### EXERCISE DATA
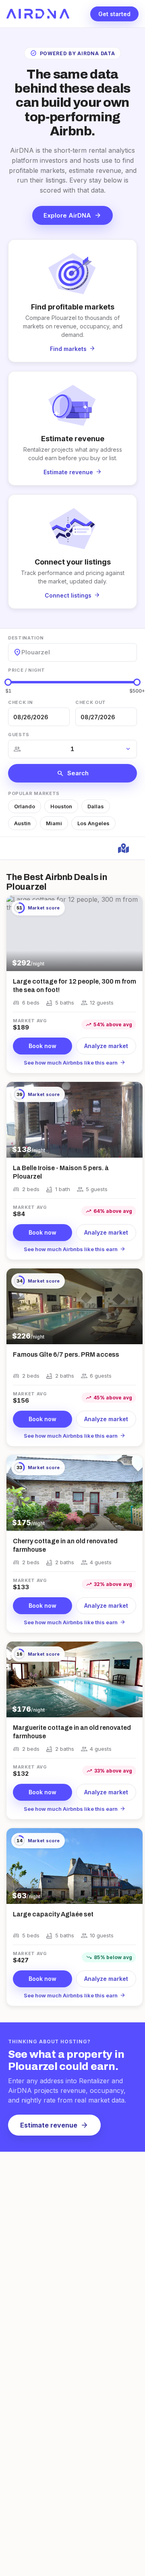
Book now (42, 1045)
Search (73, 773)
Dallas (95, 806)
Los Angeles (93, 823)
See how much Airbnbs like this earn (75, 1062)
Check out (90, 702)
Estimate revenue (54, 2125)
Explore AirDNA (73, 215)
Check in (20, 702)
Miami (54, 823)
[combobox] (22, 652)
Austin (22, 823)
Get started (114, 13)
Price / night (26, 670)
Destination (26, 638)
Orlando (24, 806)
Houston (61, 806)
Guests (18, 734)
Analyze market (106, 1045)
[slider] (8, 682)
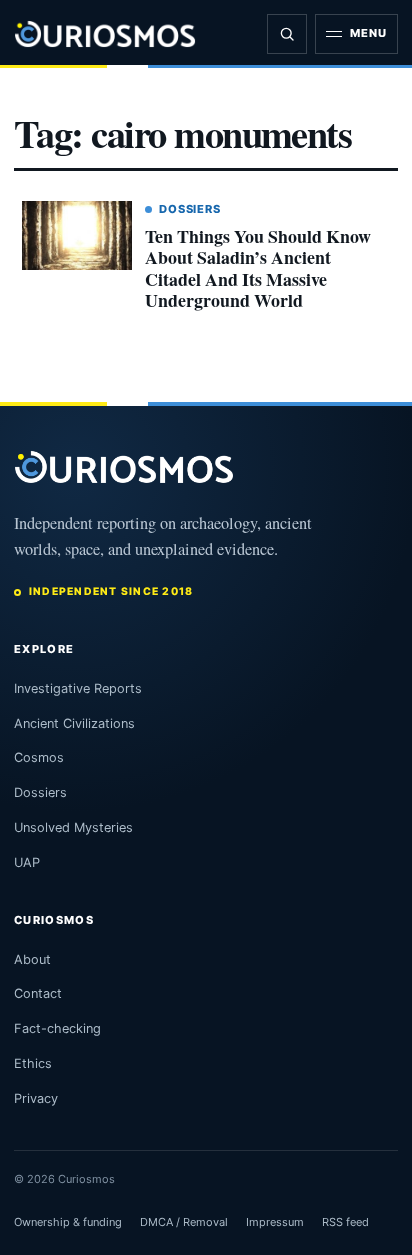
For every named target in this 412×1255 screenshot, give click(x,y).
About (32, 959)
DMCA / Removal (184, 1222)
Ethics (33, 1063)
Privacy (36, 1098)
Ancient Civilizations (74, 723)
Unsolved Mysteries (73, 827)
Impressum (275, 1222)
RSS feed (345, 1222)
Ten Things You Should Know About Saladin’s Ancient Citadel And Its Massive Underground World (258, 268)
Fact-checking (57, 1028)
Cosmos (39, 757)
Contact (38, 993)
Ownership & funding (68, 1222)
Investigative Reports (78, 688)
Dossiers (190, 209)
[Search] (287, 34)
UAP (27, 862)
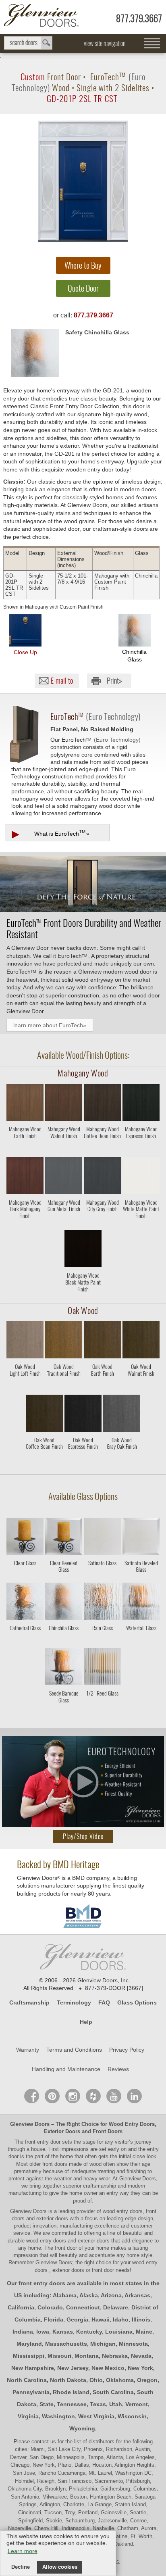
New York (140, 2368)
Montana (87, 2356)
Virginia (28, 2416)
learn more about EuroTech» (49, 1025)
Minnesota (133, 2343)
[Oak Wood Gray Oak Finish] (121, 1461)
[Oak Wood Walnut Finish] (141, 1387)
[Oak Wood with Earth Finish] (102, 1341)
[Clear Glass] (25, 1576)
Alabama (65, 2295)
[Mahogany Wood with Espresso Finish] (141, 1104)
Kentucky (89, 2331)
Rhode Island (71, 2392)
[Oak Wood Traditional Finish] (63, 1387)
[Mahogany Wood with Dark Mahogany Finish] (25, 1177)
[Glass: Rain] (102, 1603)
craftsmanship (99, 2186)
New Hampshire (32, 2368)
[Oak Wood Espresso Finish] (83, 1461)
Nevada (141, 2356)
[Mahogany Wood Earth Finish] (25, 1150)
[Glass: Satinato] (102, 1538)
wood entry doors (47, 2241)
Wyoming (82, 2428)
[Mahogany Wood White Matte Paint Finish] (141, 1223)
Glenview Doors (30, 2124)
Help (86, 2022)
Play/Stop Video (83, 1836)
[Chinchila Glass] (63, 1641)
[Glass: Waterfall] (141, 1603)
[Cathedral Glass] (25, 1641)
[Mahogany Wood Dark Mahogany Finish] (25, 1223)
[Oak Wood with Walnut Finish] (141, 1341)
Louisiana (119, 2331)
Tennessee (72, 2404)
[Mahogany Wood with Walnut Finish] (63, 1104)
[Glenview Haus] (72, 2096)
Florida (53, 2319)
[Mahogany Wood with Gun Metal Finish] (63, 1177)
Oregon (147, 2380)
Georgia (77, 2319)
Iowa (42, 2331)
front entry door (43, 2142)
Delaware (115, 2307)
######
*TASK DETAILS*: Locate the line with "[Mahogany Wood with Walnut Finish] (63, 1104)" in the entries above; extract it and every line after it, verbatim.

*RESULT FOR THIS TASK*:
[Mahogany Wood with Walnut Finish] (63, 1104)
[Glenview Haus] (72, 2096)
Florida (53, 2319)
[Mahogany Wood with Gun Metal Finish] (63, 1177)
Oregon (147, 2380)
Georgia (77, 2319)
Iowa (42, 2331)
front entry door (43, 2142)
Delaware (115, 2307)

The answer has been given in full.